The Meaning of Life

Ann Glazer, ed “The Waiting room, drugs ” Acts 1-3, 2012.

Ann Glazer is a New York and Dallas-based artist intrigued by the unconscious. Her installation, Wellhead, now showing at Kirk Hopper Fine Art, includes a little of everything from narrative to collage to video, creating a single piece. The gallery describes the experiences as “a reflection on the fluidity of knowledge, the landscape of the unconscious and the starts and stops of the creative process.” Indeed, it is an installation designed to rev the intellect.

Glazer received a BA from Brown University, an MFA from the Art Institute of Chicago, and was awarded fellowships from the Dallas Museum of Art and the Art Institute of Chicago. Her work has been shown at the Reading Room, Women & Their Work (Austin), Dallas Center for Contemporary Art, the McKinney Avenue Contemporary, Barry Whistler, Conduit, AIR (NYC), and DW Galleries.

Arts writer Nancy Cohen Israel spoke to Glazer about her first show at Kirk Hopper.

A+C: If this is one piece, where is the best place to enter into it?

GLAZER: I recommend starting with the video and then continue with the narrative. The narrative is the point of reference. It is about questioning what I’ve spent my life doing, which is taking everyday things in my life, finding the beauty in them, and trying to share them. The narrative is a shaggy dog story that my father used to tell about a man’s search for the meaning of life, a quest that takes him to a guru in the Himalayas. When asked, the guru says, “Life . . . is a fountain.” Perplexed, the man asked, “Life is a fountain?” And the guru replied, “You mean . . . life isn’t a fountain?”

I see the whole show as a shaggy dog story and the two shiny pieces on the end as the punch line. It leaves viewers with moments of euphoric revelation but then it flips back and forth to these shiny pieces in a cheap frame. It is an examination of what choices to make in life and what to follow.

A+C: Process is important in your work. Can you talk about how you came to this installation?

AG:  I used to paint in enamel, a surface that comes alive. Then, about 12 years ago, I switched to working with a casein-based paint. Painting was very stressful and angst ridden. I could ruin in minutes what I had worked on for hours. I decided to switch to a way of making art with very few ramifications. I switched to paper and it was very satisfying. I could do large installations. Then gradually I moved to ways to “paint” without using paint and began using threads as my medium. It was a surreal way to work but at the same time, it was very freeing.

Artist Ann Glazer’s work reflects of the fluidity of knowledge, and the landscape of our unconscious.

A+C: While the exhibition is one piece, can you talk about each of the components?

AG:  Beginning with the fountain imagery: I have a very fluid process as an artist. As I got started, these went through so many changes. I included video because I was thinking about the fluidity of knowledge. The show itself is like a fountain in the examination of the everyday. I’ve been making videos lately because it is so much fun.
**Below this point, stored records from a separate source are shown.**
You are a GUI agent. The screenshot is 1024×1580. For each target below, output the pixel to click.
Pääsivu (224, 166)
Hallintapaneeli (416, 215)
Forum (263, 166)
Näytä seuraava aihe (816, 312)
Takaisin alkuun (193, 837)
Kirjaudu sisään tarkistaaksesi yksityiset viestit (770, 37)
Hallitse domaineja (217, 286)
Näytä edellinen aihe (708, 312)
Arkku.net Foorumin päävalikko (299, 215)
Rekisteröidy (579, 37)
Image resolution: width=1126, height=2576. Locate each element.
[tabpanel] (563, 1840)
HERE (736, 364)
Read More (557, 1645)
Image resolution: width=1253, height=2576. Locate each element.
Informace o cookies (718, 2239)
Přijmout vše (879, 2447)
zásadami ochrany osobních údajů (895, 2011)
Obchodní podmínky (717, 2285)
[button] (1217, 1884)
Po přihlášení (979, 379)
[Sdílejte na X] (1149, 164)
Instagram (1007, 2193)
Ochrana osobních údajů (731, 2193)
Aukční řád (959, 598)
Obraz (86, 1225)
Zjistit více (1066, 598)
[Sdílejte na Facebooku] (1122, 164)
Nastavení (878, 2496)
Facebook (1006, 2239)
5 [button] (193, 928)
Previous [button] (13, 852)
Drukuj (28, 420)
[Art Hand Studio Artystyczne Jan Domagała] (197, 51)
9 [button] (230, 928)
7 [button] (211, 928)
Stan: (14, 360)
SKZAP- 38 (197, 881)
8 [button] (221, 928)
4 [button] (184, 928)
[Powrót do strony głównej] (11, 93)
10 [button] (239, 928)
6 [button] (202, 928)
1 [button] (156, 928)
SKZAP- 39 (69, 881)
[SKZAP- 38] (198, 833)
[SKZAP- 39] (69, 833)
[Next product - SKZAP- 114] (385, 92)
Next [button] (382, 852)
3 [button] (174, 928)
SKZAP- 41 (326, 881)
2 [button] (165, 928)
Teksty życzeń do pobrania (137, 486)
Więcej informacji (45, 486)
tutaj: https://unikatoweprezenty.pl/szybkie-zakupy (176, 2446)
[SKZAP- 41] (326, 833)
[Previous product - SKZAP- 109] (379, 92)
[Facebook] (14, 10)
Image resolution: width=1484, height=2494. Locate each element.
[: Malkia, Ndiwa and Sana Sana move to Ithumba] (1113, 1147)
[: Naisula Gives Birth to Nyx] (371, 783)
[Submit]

There is a lot of silver tape in the show. I was really interested in what makes certain random patterns so beautiful. I made patterns and covered them over with tiny pieces of aluminum tape and placed them on newsprint. It was a way of drawing. With the velvet works, I was putting cut silver on them initially and eventually began to realize that they didn’t need anything. The frames are old waterlogged wood that is tortured into becoming straight. All three pieces are cut from the same piece of velvet. These works change as you walk past them. For me, they are about knowledge and how what you think you know changes.

The shiny pieces are made from holographic paper that is manipulated. I used anything in the house to eat into the paper, 409, lemon juice, olive oil, acids, and then wiped it down. The rope is from a childhood swing. Ropes played a prominent place in my paintings. I wanted to create some kind of continuum. I found that by unraveling the rope, I created a very different presence. I wanted to take the gallery space into consideration. There is a relationship to the architecture and the space.

The wall color is also part of the process. There were formal reasons for the color. It represents a water line (presciently conceived before Superstorm Sandy threw Glazer and her family into darkness for several days).

A+C: How does the unconscious play a role in this body of work?

AG:  This show is about using materials in trying to convey the unconscious. Fountains are a form of landscape, albeit more of an interior landscape. There is a mapping going on. If we think of the unconscious as multi-faceted rooms, then that’s a landscape. It is like in dreams, which are directly tied to the unconscious. Painting was an unconscious state about what I was obsessing at the time. I see this show as a painting. It is a narrative with words and references. There are those moments when it all just connects and it is the reason why you keep getting up and trying to get it right. For me, part of the intrigue is how do you solve all the pieces? How do I make work that I personally want to live with that has enough content? That was the goal.


Ann Glazer: Wellhead on view at Kirk Hopper Fine Art through December 15, 2012.